=== Document text ===

The first phase of NFS postprocessing is the filtering step, invoked by giving '-nc1' and not '-nc' to the demo binary. This analyzes the input relation file, sets up the rest of the filtering to ignore relations that will not be useful (usually 90% of them or more), and produces a 'cycle file' that describes the huge matrix to be used in the next postprocessing stage.
To do that, every relation is assigned a unique number, corresponding to its line number in the relation file. Relations are numbered starting from zero, and part of the filtering also adds 'free relations' to the dataset. Free relations are so-called because it does not require any sieving to find them; these are a unique feature of the number field sieve, although there will never be very many of them.
Filtering is a very complex process, and the filtering in Msieve is designed to proceed in a fully automated fashion. The intermediate steps of Msieve's filtering are not designed to allow for user intervention, although it may be instructive to build compatible filtering tools. There are a few configuration arguments that can be passed to Msieve's filtering:
filter_mem_mb=X- try to limit filtering memory use to X megabytes
filter_maxrels=X- limit the filtering to using the first X relations in the data file
filter_lpbound=X- have filtering start by only looking at ideals of size X or larger
target_density=X- attempt to produce a matrix with X entries per column
max_weight=X- for datasets with many extra relations, start partial merging with ideals of weight up to X
X,Y- same as
filter_lpbound=X filter_maxrels=Y
- same as
Ordinarily you would want to use all relations, since you spent the time to compute them in the first place, but sometimes the other postprocessing stages have trouble when given too many relations to deal with, and this lets you limit the dataset size without having to manually trim relations out of the data file.
'target_density=X' controls how hard the filtering will work to produce a matrix that is small. Setting X to a value larger than the default of 70.0 will cause the memory use of the filtering to be possibly much higher, and you need to make sure you have a large number of excess relations, over and above the number needed for filtering to converge to a reasonable matrix. In practice, setting the target density to a value over 130.0 will cause your computer to run out of memory for large problems. Nonetheless, for the largest problems making the filtering work harder can save a noticeable amount of time in the linear algebra.
If you do not have enough relations for filtering to succeed, no output
is produced other than complaints to that effect. If there are 'enough'
relations for filtering to succeed, the result is a 'cycle file'. This
is a binary file named '<data_file_name>.cyc', full of 32-bit integers
in the native byte order of the filtering machine. The format is as follows:
-
The first 32-bit word gives the number of matrix columns C that the linear algebra should expect for the matrix generated by the filtering
-
Then the file has C column descriptors. A descriptor has a 32-bit word giving the number of relations that contribute to the current matrix column, and then an unordered list of the (32-bit) relation numbers from <data_file_name> that appear in the current column.

=== Supplied data ===

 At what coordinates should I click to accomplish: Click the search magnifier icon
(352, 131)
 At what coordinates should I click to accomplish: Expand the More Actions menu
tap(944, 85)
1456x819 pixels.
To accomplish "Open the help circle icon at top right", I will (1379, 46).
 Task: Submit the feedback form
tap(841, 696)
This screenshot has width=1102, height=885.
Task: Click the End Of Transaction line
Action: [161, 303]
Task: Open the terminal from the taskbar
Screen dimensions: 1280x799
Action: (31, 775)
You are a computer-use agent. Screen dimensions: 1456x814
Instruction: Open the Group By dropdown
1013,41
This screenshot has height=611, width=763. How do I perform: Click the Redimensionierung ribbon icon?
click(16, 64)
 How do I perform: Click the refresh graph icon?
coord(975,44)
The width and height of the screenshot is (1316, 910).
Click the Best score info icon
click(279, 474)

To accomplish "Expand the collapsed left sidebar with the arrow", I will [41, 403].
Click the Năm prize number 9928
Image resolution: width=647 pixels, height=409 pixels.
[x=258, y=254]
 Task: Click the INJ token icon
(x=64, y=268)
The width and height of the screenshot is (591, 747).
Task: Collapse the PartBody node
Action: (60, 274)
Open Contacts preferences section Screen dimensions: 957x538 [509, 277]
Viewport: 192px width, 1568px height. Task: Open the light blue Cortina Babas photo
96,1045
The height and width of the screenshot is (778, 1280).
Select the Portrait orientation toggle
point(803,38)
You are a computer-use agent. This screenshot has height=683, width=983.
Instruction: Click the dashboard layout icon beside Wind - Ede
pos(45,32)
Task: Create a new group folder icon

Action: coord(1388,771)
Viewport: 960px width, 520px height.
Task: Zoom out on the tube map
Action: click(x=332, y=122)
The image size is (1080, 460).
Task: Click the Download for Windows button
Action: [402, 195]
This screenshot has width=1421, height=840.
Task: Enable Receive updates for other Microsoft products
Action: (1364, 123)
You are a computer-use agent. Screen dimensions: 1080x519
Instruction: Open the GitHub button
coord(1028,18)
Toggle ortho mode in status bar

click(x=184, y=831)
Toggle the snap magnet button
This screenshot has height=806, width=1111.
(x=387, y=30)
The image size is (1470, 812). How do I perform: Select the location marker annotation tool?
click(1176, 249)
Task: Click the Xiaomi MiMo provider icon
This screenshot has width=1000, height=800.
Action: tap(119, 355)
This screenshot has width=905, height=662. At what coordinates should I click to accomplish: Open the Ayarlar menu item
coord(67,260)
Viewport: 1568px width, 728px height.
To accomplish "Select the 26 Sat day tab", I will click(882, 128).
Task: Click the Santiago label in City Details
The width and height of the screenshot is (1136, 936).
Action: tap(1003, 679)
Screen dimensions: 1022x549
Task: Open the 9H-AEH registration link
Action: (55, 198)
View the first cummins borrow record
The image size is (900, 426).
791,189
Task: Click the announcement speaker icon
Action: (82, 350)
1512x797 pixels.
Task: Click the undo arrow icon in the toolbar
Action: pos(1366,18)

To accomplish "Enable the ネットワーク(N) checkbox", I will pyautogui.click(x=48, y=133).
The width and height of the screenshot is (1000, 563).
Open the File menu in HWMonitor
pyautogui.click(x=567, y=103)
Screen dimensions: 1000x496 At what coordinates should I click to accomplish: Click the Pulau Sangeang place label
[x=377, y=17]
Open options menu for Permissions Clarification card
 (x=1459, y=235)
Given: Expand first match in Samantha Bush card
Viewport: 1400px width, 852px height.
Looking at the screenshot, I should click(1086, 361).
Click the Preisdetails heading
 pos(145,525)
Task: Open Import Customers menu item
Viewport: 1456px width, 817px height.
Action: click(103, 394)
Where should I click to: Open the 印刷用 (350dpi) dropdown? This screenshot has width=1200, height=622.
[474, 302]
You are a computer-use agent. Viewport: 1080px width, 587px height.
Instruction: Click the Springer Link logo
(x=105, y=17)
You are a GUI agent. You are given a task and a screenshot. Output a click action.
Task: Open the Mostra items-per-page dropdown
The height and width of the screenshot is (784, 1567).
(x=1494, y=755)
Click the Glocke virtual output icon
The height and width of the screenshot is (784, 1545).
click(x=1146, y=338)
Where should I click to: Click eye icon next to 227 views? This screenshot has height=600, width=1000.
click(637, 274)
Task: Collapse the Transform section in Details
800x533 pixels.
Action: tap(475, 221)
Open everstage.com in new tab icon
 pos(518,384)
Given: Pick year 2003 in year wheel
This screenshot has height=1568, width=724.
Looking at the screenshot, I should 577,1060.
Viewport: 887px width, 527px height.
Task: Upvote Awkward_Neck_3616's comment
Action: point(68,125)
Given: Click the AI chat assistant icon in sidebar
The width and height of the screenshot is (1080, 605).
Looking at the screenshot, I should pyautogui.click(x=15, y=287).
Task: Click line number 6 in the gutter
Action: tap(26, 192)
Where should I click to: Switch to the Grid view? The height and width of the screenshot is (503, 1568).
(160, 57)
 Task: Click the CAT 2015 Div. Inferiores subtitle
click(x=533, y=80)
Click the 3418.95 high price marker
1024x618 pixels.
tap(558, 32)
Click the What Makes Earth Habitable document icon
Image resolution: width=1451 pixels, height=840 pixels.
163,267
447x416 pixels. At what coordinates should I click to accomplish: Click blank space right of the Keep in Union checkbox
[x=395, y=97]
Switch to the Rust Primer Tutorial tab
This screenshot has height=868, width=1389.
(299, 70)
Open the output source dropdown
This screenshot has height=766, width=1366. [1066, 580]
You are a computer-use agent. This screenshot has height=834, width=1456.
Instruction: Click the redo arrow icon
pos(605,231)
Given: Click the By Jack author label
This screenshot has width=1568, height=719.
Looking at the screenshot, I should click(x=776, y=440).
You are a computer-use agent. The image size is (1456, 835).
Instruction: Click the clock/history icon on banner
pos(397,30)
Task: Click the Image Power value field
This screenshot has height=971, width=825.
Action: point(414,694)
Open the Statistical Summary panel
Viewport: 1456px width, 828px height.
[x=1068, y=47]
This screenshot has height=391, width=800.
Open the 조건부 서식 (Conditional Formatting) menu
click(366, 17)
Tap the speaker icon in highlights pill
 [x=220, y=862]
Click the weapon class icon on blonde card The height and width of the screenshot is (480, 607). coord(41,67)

===

#### Stated problem A
According to the NFS filtering text, what is the default value of target_density?
#### Stated problem B
Decide whether each statement agrees with the NFS filtering text, and answer yes or no for each with the deciding words quoted from it: (i) Relations are numbered starting from one. (ii) The integers in the cycle file are stored in the native byte order of the filtering machine. (iii) The intermediate steps of Msieve's filtering are designed to allow for user intervention.
#### Stated problem C
Pick up the NFS filtering text from where it stops and continue it.

#### Expected answer A
70.0

#### Expected answer B
(i) No: "Relations are numbered starting from zero"
(ii) Yes: "in the native byte order of the filtering machine"
(iii) No: "The intermediate steps of Msieve's filtering are not designed to allow for user intervention"

#### Expected answer C
The use of 32-bit relation numbers means that the filtering cannot currently handle more than about 4 billion relations.
How many relations is 'enough'? This is unfortunately another hard question, and answering it requires either compiling large tables of factorizations of similar size numbers, running the filtering over and over again, or performing simulations after a little test-sieving. There's no harm in finding more relations than you strictly need for filtering to work at all, although if you mess up and find twice as many relations as you need then getting the filtering to work can also be difficult. In general the filtering works better if you give it somewhat more relations than it strictly needs, maybe 10% more. As more and more relations are added, the size of the generated matrix becomes smaller and smaller, partly because the filtering can throw away more and more relations to keep only the 'best' ones.
Of course finding the exact point at which filtering begins to succeed is a painful exercise as well :)
The linear algebra step constructs the matrix that was generated from the filtering, and finds a group of vectors that lie in the nullspace of that matrix. Matrices generated by Msieve are slightly wider than they are tall, which means that a properly constructed matrix will have C columns and perhaps (C-100) rows. The value of C goes up as the number to be factored gets larger, and very large factorizations can generate huge matrices. The largest value of C that I know of is around 93 million; at that size you'd need 27GB of memory just to store it.
Needless to say, finding nullspace vectors for a really big matrix is an
enormous amount of work. To do the job, Msieve uses the block Lanczos algorithm
with a large number of performance optimizations. Even with fast code like
that, solving the matrix can take anywhere from a few minutes (factoring
a 100-digit input leads to a matrix of size ~200000) to several months
(using the special number field sieve on 280-digit numbers from the
Cunningham Project usually leads to matrices of size ~18 million). Even
worse, the answer has to be exactly correct all the way through; there's
no throwing away intermediate results that are bad, like the other NFS
phases can do. So solving a big matrix is a severe test of both your computer
and your patience.
The Msieve demo binary performs NFS linear algebra when run with '-nc2'.
This requires all the relations from <dat_file_name> and also the cycles
generated by the filtering and previously written to '<dat_file_name>.cyc'.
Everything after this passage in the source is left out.